Gene Targeting and RNA - based Therapeutics
Combining next generation of nucleic acid - based therapeutics and an innovative novel technology platform
Designing and Delivering the Next Generation Nucleic Acid Therapeutics
Delivering the next generation of nucleic acid therapeutics is only one component of our broad strategy. Once you design a new therapy, you have to deliver it to the disease target site. In fact, many times in drug discovery that is the most difficult part of the problem. By leveraging our library of novel new class of nanoparticles and innovative proprietary platform technology, we are developing first in class therapies for central nervous system disorders.

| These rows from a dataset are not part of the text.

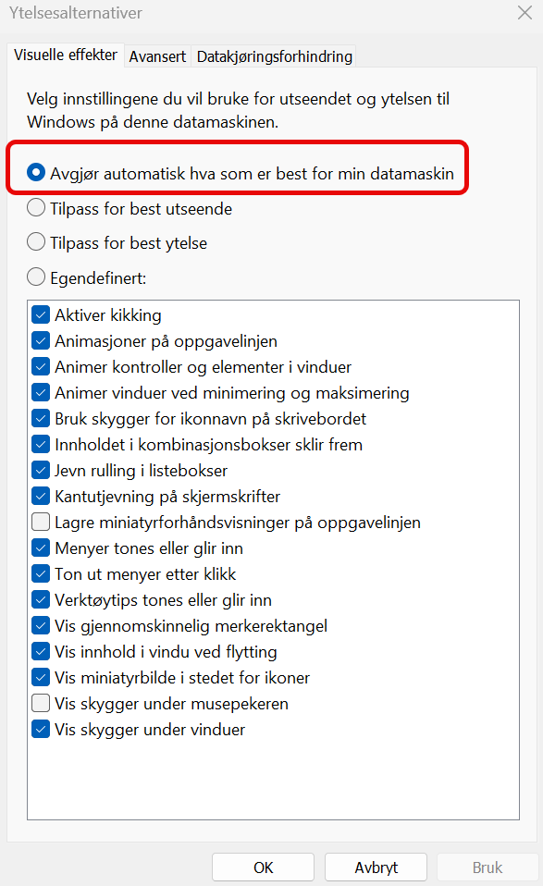Uncheck 'Vis miniatyrbilde i stedet for ikoner'
The image size is (543, 886).
click(41, 677)
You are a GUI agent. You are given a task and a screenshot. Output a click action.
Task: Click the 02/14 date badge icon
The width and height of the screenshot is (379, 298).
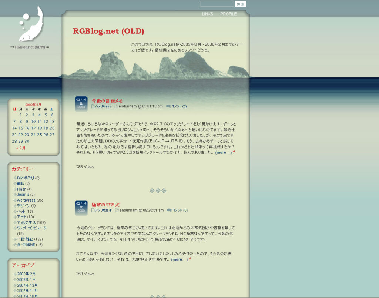tap(81, 208)
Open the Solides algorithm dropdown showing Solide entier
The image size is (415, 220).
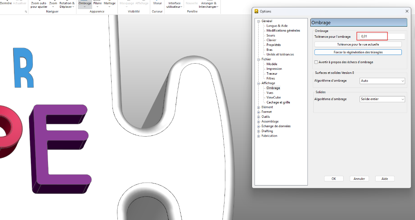(382, 99)
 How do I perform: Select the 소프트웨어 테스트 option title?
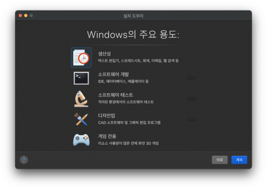pos(115,95)
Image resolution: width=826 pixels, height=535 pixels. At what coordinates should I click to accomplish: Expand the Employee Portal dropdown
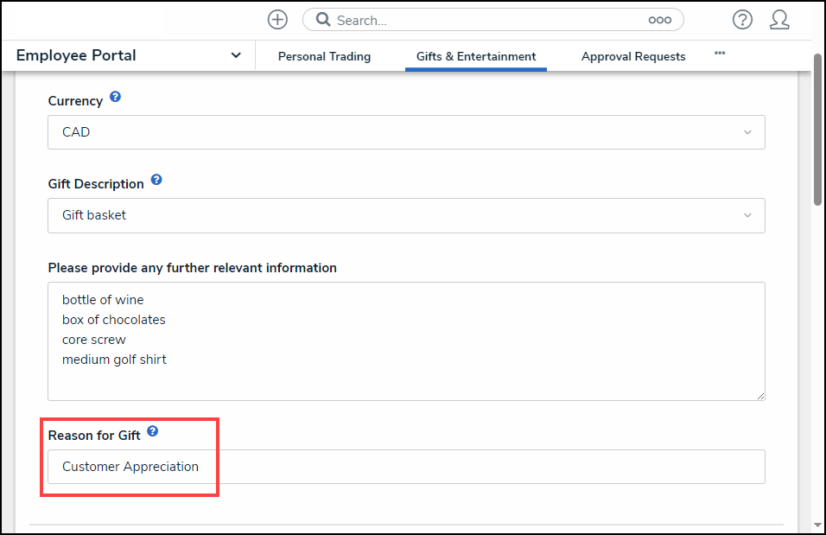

RNA therapeutics are a new class of RNA based therapies and therapeutic agents. RNA is central to all biological processes. Therefore, focusing on RNA as a therapeutic target has become a major avenue of research and discovery. There are many potential avenues for addressing human diseases and disorders at the RNA level. At SMDG, we leverage our novel platform technology and library of new class of nanoparticles combined with the next generation nucleic acid therapies designed within our discovery programmes to deliver life saving therapies.
Ribonucleic acid (RNA) is a molecule that has significant and essential roles in biological processes including in coding of genetic information, participating in decoding, functioning in regulation and expression of genes. RNA and DNA (Deoxy-ribonucleic acid) are both nucleic acids. Along with lipids, proteins, and carbohydrates, nucleic acids constitute one of the four major classes of macromolecules essential for all known forms of life. Like DNA, RNA is assembled as a chain of nucleotides. However, unlike double - stranded DNA, RNA is usually found in nature as a single-stranded molecule that forms internal base pairs as it forms itself into a 3-D structure. Cellular organisms use messenger RNA (mRNA) to convey genetic information (using the nitrogenous bases of guanine, uracil, adenine, and cytosine, denoted by the letters G, U, A, and C) that directs synthesis of specific proteins.